Le nerf vague et le nerf phrénique doivent être identifiés ainsi que la crosse aortique et l'aorte descendante. Après une fine dissection du fascia autour du nerf vague à l'aide d'un clamp
(surtout pas aux ciseaux...), celui-ci est récliné avec un fil de traction.On peut éventuellement faire de même avec le nerf phrénique. On a alors accès à la zone des gros vaisseaux. Le
canal artériel n'est pas identifiable d'emblée et il faut disséquer TRES finement la partie ventrale de l'aorte et juste au dessus du tronc pulmonaire. Le canal apparait transversal et a un
diamètre variable (ici 1cm de large et 1cm de long). Une fois identifié, eh bien il faut penser à le ligaturer et pour cela il faut passer 2 (voire 3 parfois) ligatures autour avec du fil tressé
irrésorbabe. La partie minutieuse consistant à disséquer continue et c'est un des temps critiques de la chirurgie car si le canal se déchire, on a potentiellement l'aorte et le tronc pulmonaire
qui peuvent se vider dans le thorax donc je vous laisse imaginer...il faut faire de petits mouvements de va et vient pour grignotter progressivement les tissus autour du canal, crânialement et
caudalement, avec un clamp courbé au minimum à 45°. Surtout bien faire attention à la paroi postérieure du canal, qu'on ne voit pas car elle est de l'autre côté, c'est là qu'il faut faire le plus
attention (et on l'a partiellement rompue pendant la chir en fin de dissection, énorme frayeur!!). Une fois l passage fait, on passe un 1er fil que l'on ne noue pas, puis le 2ème fil. Ligaturer
progressivement le fil le plus proche de l'aorte et ensuite celui le plus proche du tronc pulmonaire. Là c'est magique, la fréquence cardiaque revient quasi à la normale et le thrill monstrueux
qu'on peut sentir sous les doigts disparait totalement. Le souffle peut déjà disparaître ou s'estomper en 10-15 jours.

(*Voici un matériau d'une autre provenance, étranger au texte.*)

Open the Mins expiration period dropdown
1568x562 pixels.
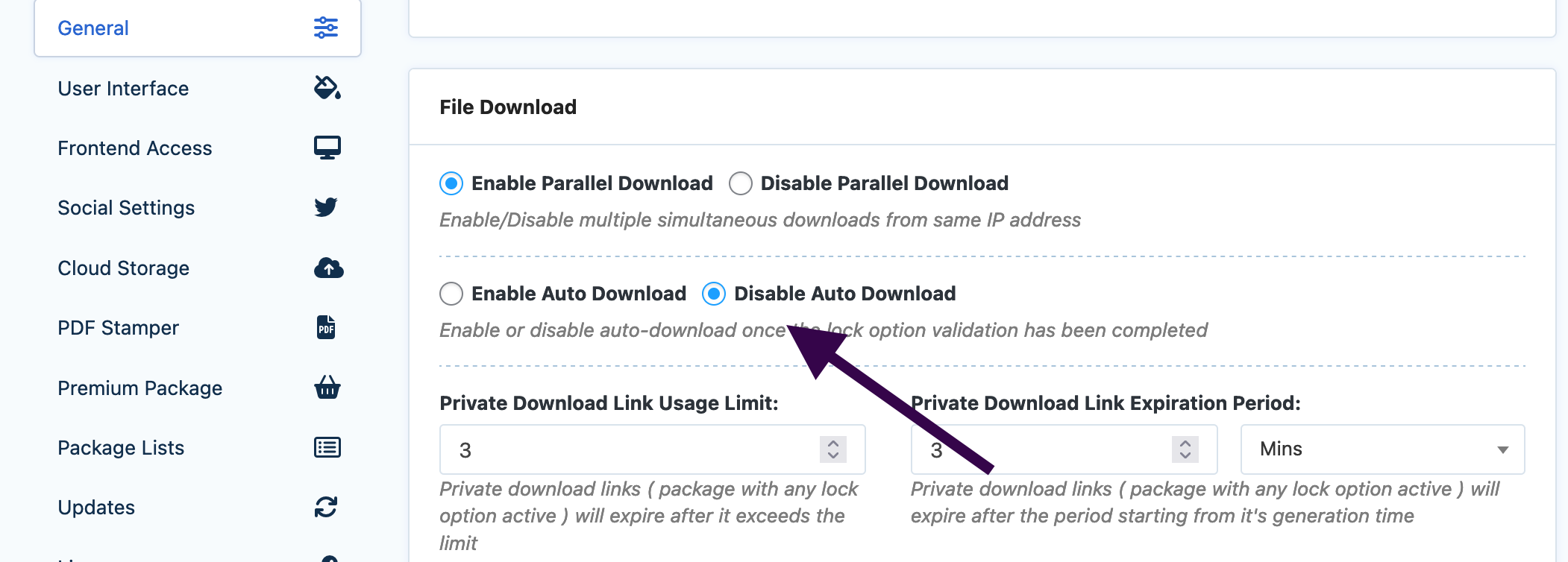[1382, 449]
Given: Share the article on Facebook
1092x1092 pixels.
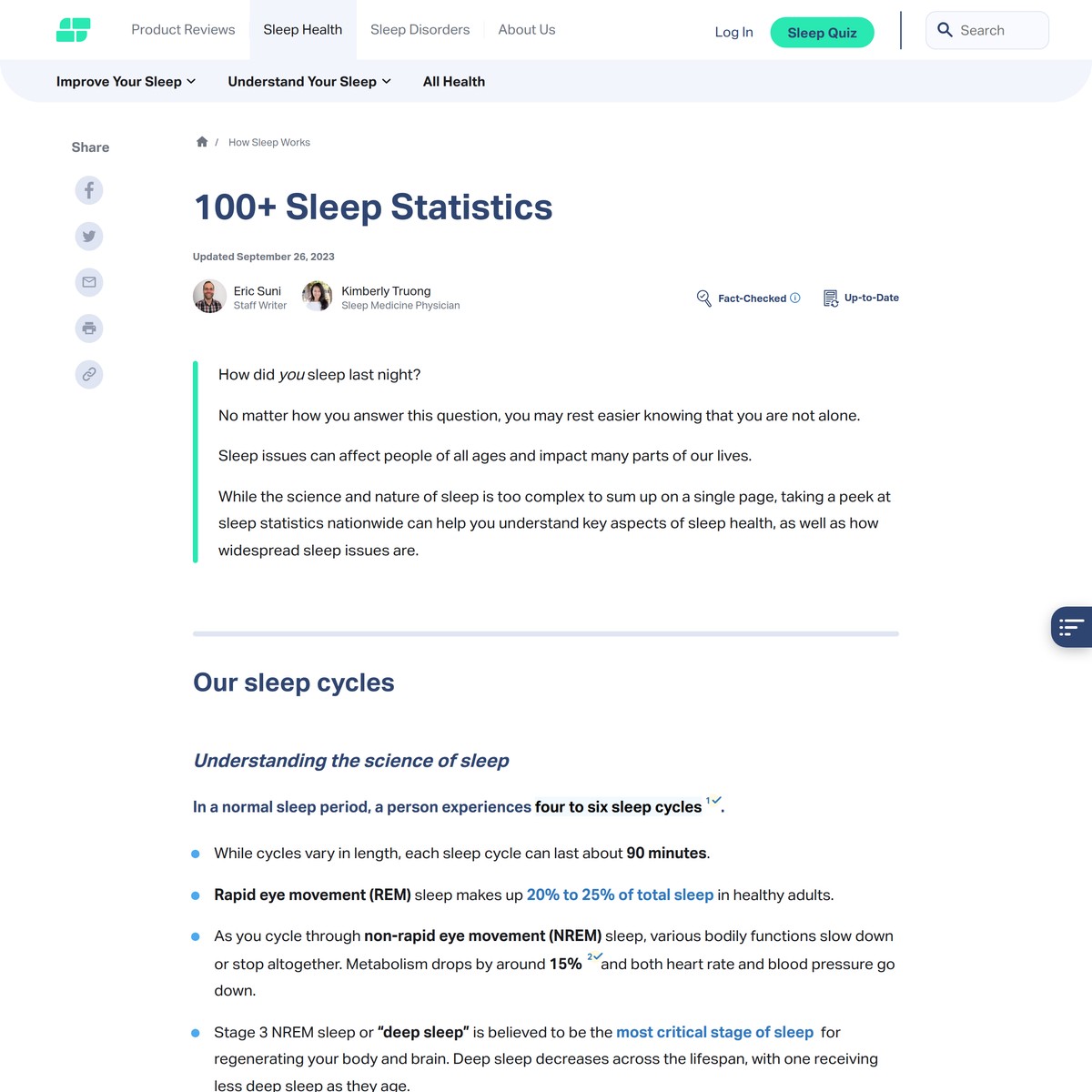Looking at the screenshot, I should (88, 190).
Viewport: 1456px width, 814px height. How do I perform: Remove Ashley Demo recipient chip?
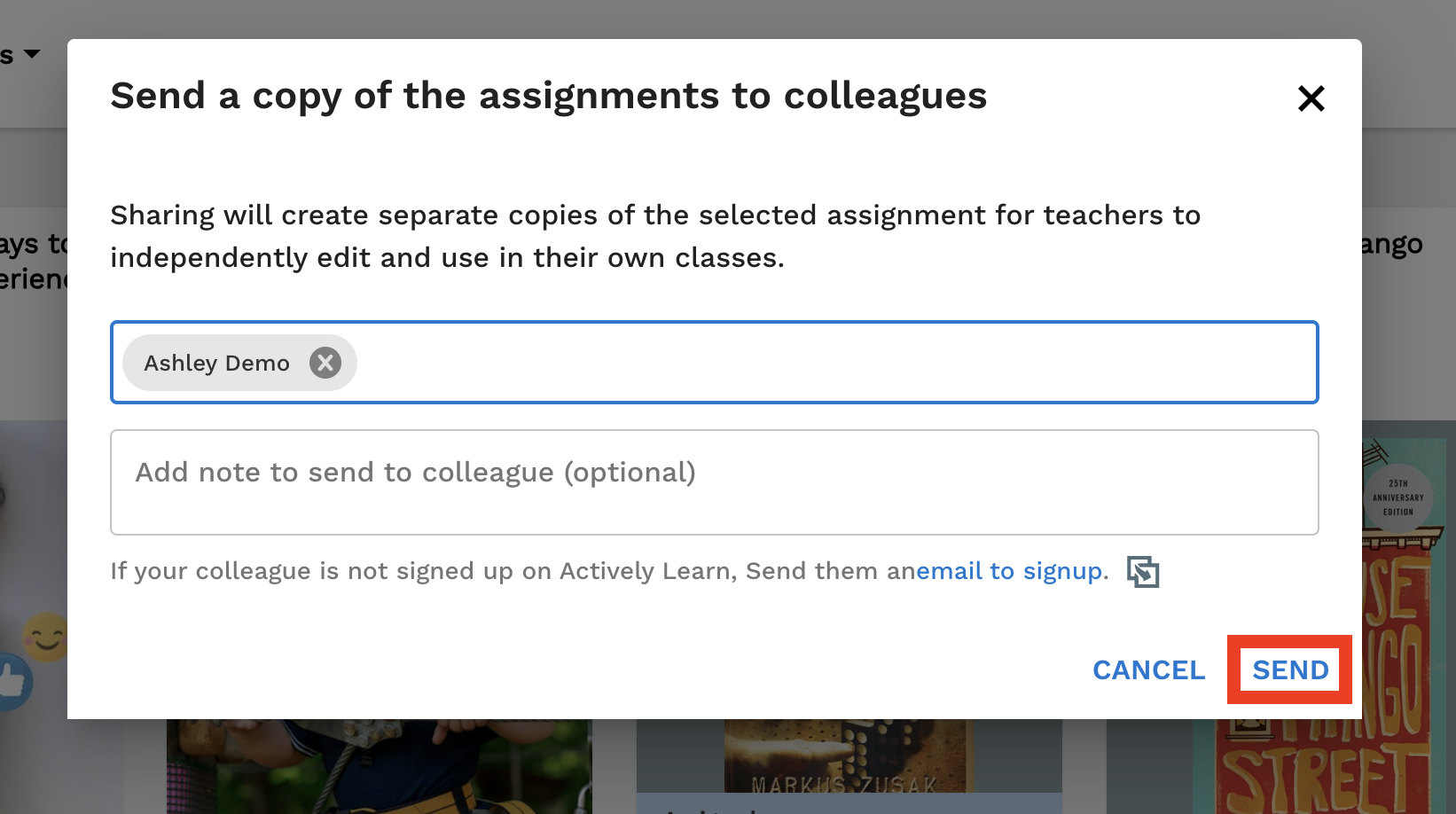tap(325, 363)

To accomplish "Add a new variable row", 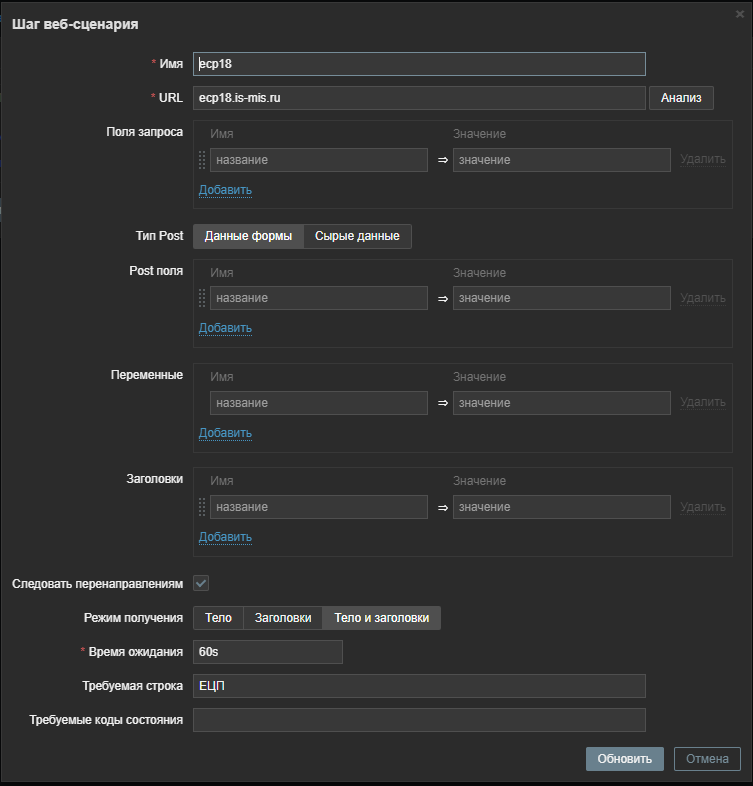I will (225, 433).
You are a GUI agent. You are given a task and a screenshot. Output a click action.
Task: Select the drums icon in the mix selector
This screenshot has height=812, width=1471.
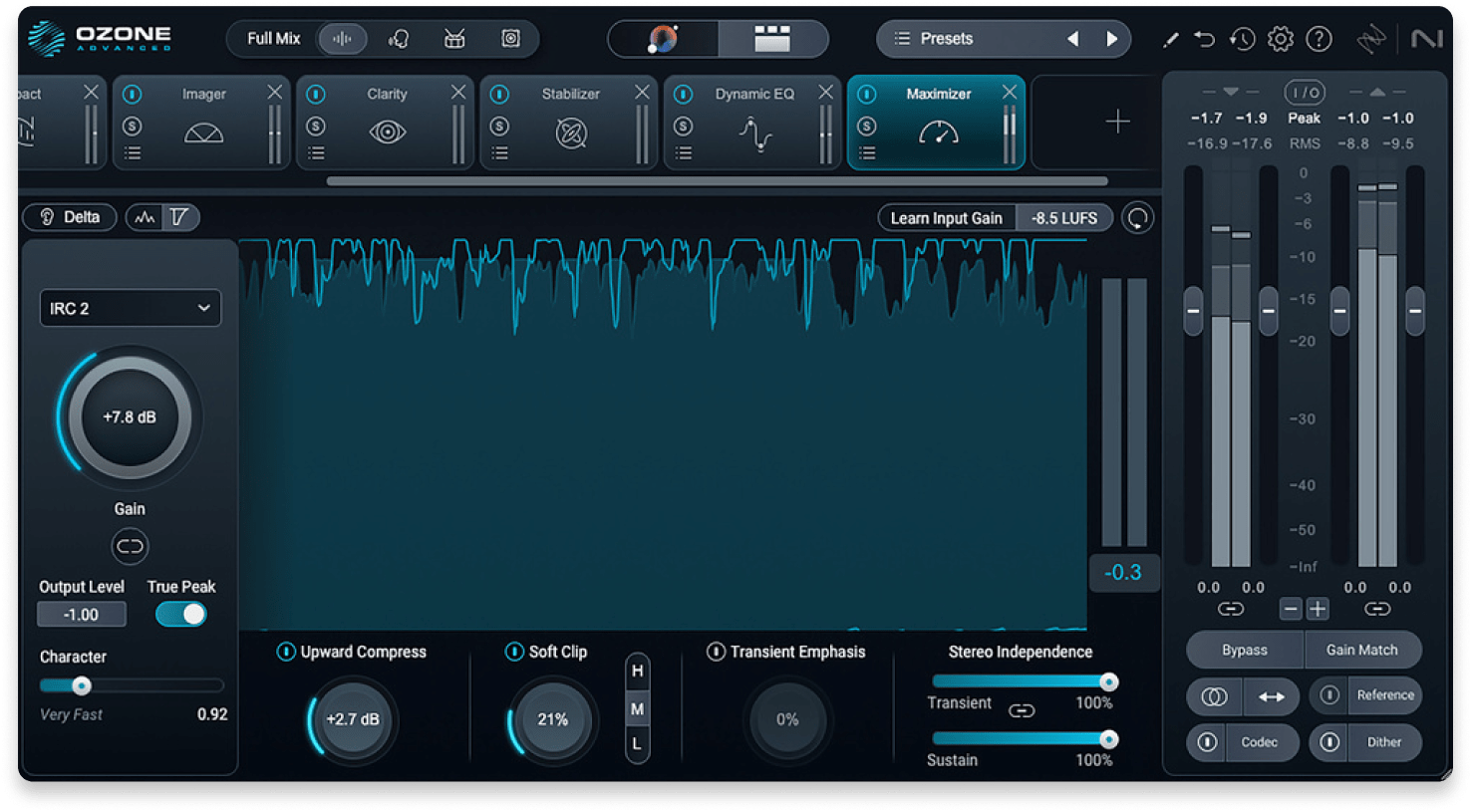pyautogui.click(x=453, y=38)

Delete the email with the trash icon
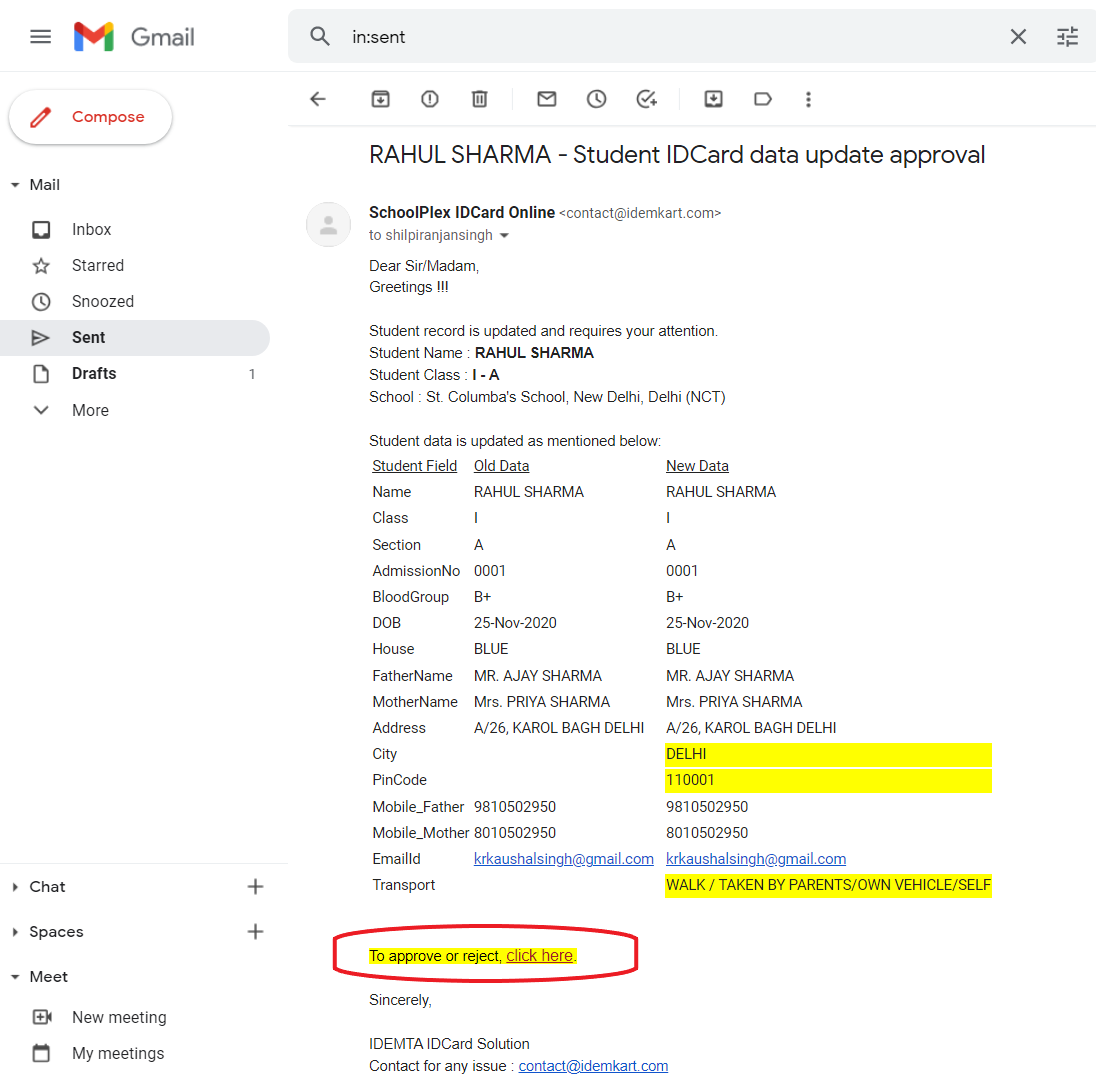[480, 99]
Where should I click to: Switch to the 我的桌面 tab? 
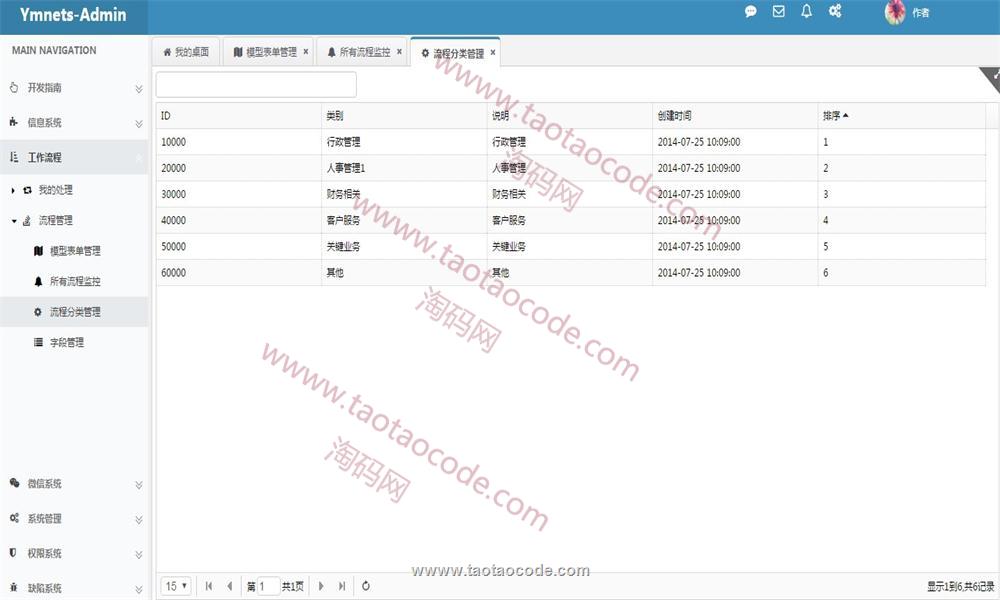coord(186,52)
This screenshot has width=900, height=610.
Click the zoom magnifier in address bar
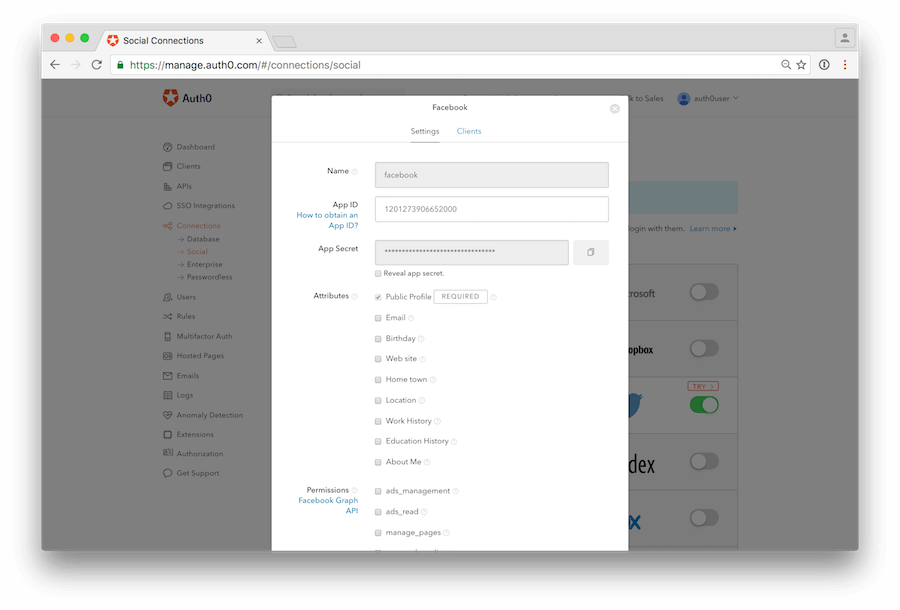pyautogui.click(x=786, y=65)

Les chefs des fils sont coupés courts, le nerf vague est remis à sa position ainsi que les poumons. La paroi thoracique est refermée, la ventilation assistée est stopée et on refait le vide
pleural en post-op. Il n'est en général pas nécessaire de place un drain thoracque car cette chirurgie ne provoque pas d'épanchement.
Mon impression: c'est de la haute voltige avec peu de filets, une intervention extrèmement minutieuse et qui comporte de nombeux risques inhérents à la localiation du canal et
aux gros vaisseaux et nerfs à proximité. L'anesthésie doit être parfaitement gérée et la ventilation assistée bien effectuée, c'est un vrai travail d'équipe. Si elle réussit, l'intervention peut
guérir le chien (fonction de son stade et de son état au moment de la chir), ce qui est très gratifiant.
Après l'avoir effectuée, je peux témoigner que c'est vraiment très délicat et le stress est à son maximum avant, pendant et après la chirurgie.